Europa Press/Contacto/Rizek Abdeljawad
Netanyahu liderará uma reunião hoje para discutir a resposta israelense às dúvidas sobre a identidade dos últimos restos mortais.
MADRID, 28 out. (EUROPA PRESS) -
O Movimento de Resistência Islâmica (Hamas) negou que o grupo tenha informações sobre a localização dos corpos dos reféns que ainda não foram entregues a Israel, antes de insistir que o grupo islâmico fará isso "o mais rápido possível", em meio a críticas das autoridades israelenses por atrasos no processo.
"As alegações da ocupação de que o Hamas sabe a localização dos corpos de seus prisioneiros são falsas, especialmente em vista das mudanças em Gaza como resultado da agressão", disse o porta-voz do grupo, Hazem Qasem, referindo-se à ofensiva militar lançada contra a Faixa após os ataques de 7 de outubro de 2023.
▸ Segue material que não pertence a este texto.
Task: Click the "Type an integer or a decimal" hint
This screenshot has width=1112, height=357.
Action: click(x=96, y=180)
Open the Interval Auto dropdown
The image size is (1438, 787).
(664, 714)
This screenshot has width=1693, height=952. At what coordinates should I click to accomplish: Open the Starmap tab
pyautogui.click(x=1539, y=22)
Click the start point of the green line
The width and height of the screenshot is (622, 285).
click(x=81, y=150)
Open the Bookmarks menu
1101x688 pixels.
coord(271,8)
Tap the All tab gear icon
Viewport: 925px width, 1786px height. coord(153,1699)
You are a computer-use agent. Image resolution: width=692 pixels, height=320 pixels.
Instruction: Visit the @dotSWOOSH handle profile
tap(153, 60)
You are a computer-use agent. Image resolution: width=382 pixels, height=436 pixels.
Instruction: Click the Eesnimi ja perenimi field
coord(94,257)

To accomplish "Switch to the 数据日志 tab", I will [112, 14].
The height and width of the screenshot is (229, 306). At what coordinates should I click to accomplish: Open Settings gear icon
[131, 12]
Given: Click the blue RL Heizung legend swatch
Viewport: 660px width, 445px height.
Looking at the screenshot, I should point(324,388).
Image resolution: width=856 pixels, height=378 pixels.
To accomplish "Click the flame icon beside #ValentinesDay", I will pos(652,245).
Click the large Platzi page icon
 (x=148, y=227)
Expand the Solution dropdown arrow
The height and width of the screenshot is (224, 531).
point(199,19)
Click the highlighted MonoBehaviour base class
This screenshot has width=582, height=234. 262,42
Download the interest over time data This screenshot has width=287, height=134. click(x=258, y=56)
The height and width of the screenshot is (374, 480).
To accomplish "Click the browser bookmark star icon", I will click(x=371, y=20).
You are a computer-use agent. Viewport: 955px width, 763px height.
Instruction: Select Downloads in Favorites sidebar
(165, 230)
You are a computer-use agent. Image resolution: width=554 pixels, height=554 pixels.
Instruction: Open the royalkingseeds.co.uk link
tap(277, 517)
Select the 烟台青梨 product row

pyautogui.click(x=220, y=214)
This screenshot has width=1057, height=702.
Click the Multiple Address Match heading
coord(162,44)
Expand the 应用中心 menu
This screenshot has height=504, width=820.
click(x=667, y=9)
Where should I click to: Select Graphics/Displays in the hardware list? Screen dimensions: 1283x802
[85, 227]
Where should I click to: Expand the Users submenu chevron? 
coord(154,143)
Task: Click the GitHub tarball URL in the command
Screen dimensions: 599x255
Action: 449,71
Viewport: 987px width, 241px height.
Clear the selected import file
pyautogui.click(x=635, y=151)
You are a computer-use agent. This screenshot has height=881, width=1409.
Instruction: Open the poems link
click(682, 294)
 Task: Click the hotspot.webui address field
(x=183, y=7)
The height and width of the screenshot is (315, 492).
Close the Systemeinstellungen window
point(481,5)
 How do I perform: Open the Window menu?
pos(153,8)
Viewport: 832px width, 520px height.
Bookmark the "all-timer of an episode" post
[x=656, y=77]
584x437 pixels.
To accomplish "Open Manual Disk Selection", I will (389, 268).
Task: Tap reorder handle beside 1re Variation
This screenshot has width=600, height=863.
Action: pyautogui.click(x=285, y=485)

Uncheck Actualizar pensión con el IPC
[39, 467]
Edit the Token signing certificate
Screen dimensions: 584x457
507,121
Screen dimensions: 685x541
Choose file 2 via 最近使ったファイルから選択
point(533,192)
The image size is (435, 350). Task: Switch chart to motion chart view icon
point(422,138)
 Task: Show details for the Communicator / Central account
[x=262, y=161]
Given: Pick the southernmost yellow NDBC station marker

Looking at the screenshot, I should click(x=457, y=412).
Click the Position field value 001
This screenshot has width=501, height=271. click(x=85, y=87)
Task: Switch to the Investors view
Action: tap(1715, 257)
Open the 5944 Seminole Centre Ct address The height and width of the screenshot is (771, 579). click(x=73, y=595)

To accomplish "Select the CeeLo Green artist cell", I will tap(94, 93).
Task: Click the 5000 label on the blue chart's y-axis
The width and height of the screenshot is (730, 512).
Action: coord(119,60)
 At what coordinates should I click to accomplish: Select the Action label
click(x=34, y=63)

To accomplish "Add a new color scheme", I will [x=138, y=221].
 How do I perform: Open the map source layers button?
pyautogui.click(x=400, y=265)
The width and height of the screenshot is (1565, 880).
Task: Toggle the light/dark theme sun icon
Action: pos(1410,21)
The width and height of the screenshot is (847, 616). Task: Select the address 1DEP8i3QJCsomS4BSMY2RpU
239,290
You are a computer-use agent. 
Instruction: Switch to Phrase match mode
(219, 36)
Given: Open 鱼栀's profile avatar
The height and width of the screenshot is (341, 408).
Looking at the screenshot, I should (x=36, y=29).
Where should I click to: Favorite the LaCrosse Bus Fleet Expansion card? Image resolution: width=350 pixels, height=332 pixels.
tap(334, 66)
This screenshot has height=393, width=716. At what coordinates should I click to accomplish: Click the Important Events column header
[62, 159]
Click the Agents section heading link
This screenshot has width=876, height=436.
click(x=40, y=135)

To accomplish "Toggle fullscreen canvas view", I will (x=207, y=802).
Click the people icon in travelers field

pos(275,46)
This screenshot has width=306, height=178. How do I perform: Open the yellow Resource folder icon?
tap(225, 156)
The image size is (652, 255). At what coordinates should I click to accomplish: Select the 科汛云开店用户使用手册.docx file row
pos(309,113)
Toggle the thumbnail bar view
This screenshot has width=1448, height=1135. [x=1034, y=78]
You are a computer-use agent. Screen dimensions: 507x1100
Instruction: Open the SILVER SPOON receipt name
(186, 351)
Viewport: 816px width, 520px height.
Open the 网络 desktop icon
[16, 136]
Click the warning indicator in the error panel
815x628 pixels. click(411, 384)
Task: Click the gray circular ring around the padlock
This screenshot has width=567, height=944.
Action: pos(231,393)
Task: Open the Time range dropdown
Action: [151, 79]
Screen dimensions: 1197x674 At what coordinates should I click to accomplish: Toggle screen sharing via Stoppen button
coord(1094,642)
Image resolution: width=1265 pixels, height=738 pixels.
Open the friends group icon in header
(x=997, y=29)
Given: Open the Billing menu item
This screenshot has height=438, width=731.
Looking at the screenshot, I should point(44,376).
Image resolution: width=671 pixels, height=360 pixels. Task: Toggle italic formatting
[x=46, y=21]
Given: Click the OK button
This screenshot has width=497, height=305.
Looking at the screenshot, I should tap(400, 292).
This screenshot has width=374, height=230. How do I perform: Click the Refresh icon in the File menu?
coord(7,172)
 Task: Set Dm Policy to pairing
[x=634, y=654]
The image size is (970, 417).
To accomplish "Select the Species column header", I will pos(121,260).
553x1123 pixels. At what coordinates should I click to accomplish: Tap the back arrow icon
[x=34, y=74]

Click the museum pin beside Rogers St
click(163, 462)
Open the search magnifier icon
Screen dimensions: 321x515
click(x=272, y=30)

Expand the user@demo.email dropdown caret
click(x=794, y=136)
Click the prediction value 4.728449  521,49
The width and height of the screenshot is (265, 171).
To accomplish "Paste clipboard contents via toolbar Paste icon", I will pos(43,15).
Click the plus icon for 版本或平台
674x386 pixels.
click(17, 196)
"Estamos determinados a entregar os corpos dos prisioneiros da ocupação o mais rápido possível. Já entregamos 18 corpos, mas os recursos limitados estão atrasando a recuperação do restante", disse ele à emissora de televisão Al Jazeera, do Catar, antes de insistir que o Hamas "está comprometido" em cumprir sua parte do acordo assinado para "bloquear os pretextos de Israel".
Qasem enfatizou que o povo de Gaza "tem o direito de receber o equipamento necessário para recuperar os corpos de cerca de 10.000 mártires que permanecem nos escombros", de acordo com as exigências do Hamas para a entrada de maquinário pesado para realizar o trabalho de busca e resgate em meio à devastação causada pela ofensiva israelense.
O grupo islâmico entregou o suposto corpo de outro refém israelense na segunda-feira, embora a emissora pública israelense Kan tenha informado que poderiam ser os restos mortais de uma das vítimas cujo corpo foi entregue anteriormente às autoridades israelenses, embora o processo de identificação ainda não tenha sido concluído.
Em vista dessa situação, o primeiro-ministro de Israel, Benjamin Netanyahu, liderará uma reunião de emergência durante o dia para discutir possíveis respostas aos atrasos na devolução dos corpos, que o governo israelense considera uma violação do acordo sobre a implementação da primeira fase do projeto apresentado para Gaza pelo presidente dos EUA, Donald Trump.